Torres: And so we’ve seen different companies take different approaches in that sense. So we’re looking at different ways to kind of embed that into the system so different companies can do it, what’s works best for them, but that we can add that kind of leaderboard aspect to the booking of the meetings. Specifically for the pre-show.
Thomson: For sure. All right. Well, knowing obviously we’re on the B2B sales show and the vast majority of our listeners are going to be B2B sales reps, anything else you want to add about how to make the most of these shows or about your platform itself?
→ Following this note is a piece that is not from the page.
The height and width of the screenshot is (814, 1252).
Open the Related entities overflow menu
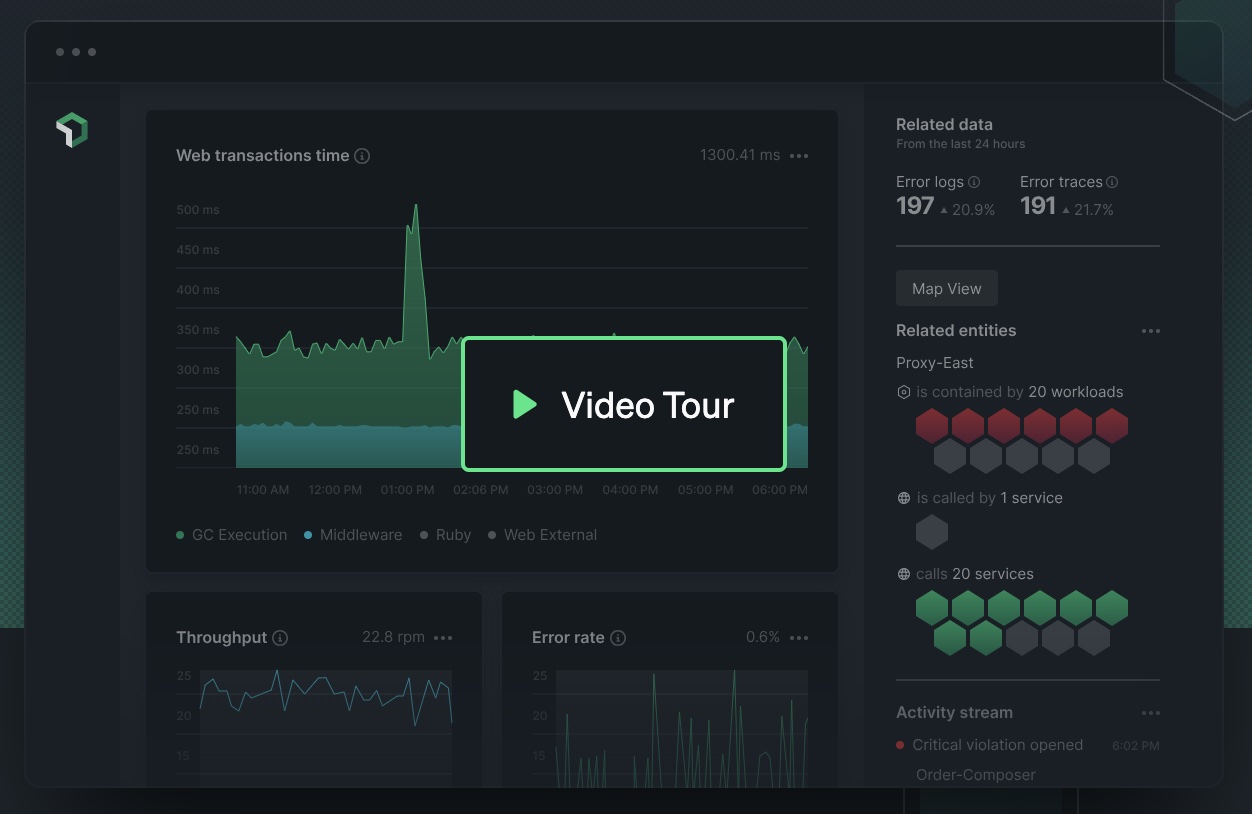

Torres: Yeah. I mean, the first thing I would say is our belief is that nothing is going to replace the in-person meeting. Especially in the B2B world when you’re talking about doing true enterprise type sale. I don’t think people are willing to spend multiple, five, six figures with a company that they don’t know who’s going to be taking care of them. Both from a sales perspective and just an overall account manager perspective.
Torres: So in the B2B world, getting face-to-face is a key component to closing business and I think that for the foreseeable future will still be a key element, which is why you see the conference trade show industry continuing to just grow year over year.
Torres: From our side of it, it’s really about how do we automate what I would call the mundane tasks and make sure that people can focus on the actual meeting? And that’s really what we kind of focus to do. Is salespeople get in front of that prospect client, give your pitch, be able to do the automatic followup, and then give marketing the data to be able to look and say, “Okay, which of the events would give us the best results.”
Torres: But to use that to have a better strategy and a more cohesive strategy going forward so that when we go to the CEO, the CMO, the CFO, and say, “Here’s why we want to increase our budget for next year, here’s how we’re going to allocate that budget.” Everyone wins because at the end of the day sales wants to close our business, marketing wants to help them do that. And so just about kind of bridging that gap.
Thomson: Right. Well, that seems like a really good ending point, so that’s going to wrap up another episode of the B2B Sales Show. Al, obviously thanks for joining us and providing some insights into your process. I know I learned a ton and certainly hope the audience has as well.
Thomson: If you’re interested in learning more, SummitSync … S-U-M-M-I-T, S-Y-N-C. And Winmo collaborated on an ebook on this exact topic, so we will share that link. And if any listeners would like to connect with you personally Al, how do they go about doing that?
Torres: Yeah, absolutely. They can reach me at my email Al.Torres@SummitSync.com. Or feel free to reach out to me on LinkedIn. I’m a public profile. They can look up Al Torres, I’ll come up and send me a message. Happy to connect on there as well.
Thomson: Awesome. Sounds good. Again, the website is SummitSync.com and you guys are obviously doing huge things over there. If you would like to learn more about Winmo and how we can help append any of the conferences lists that I was talking about before if you’re targeting brands or agencies, you can learn more about us at Winmo.com/B2B Sales Show and feel free to connect with me at my LinkedIn online. It’s just David Thomson. No P.
Thomson: So thanks again for your time, Al, and best of luck.
Torres: Alright, thanks for having me.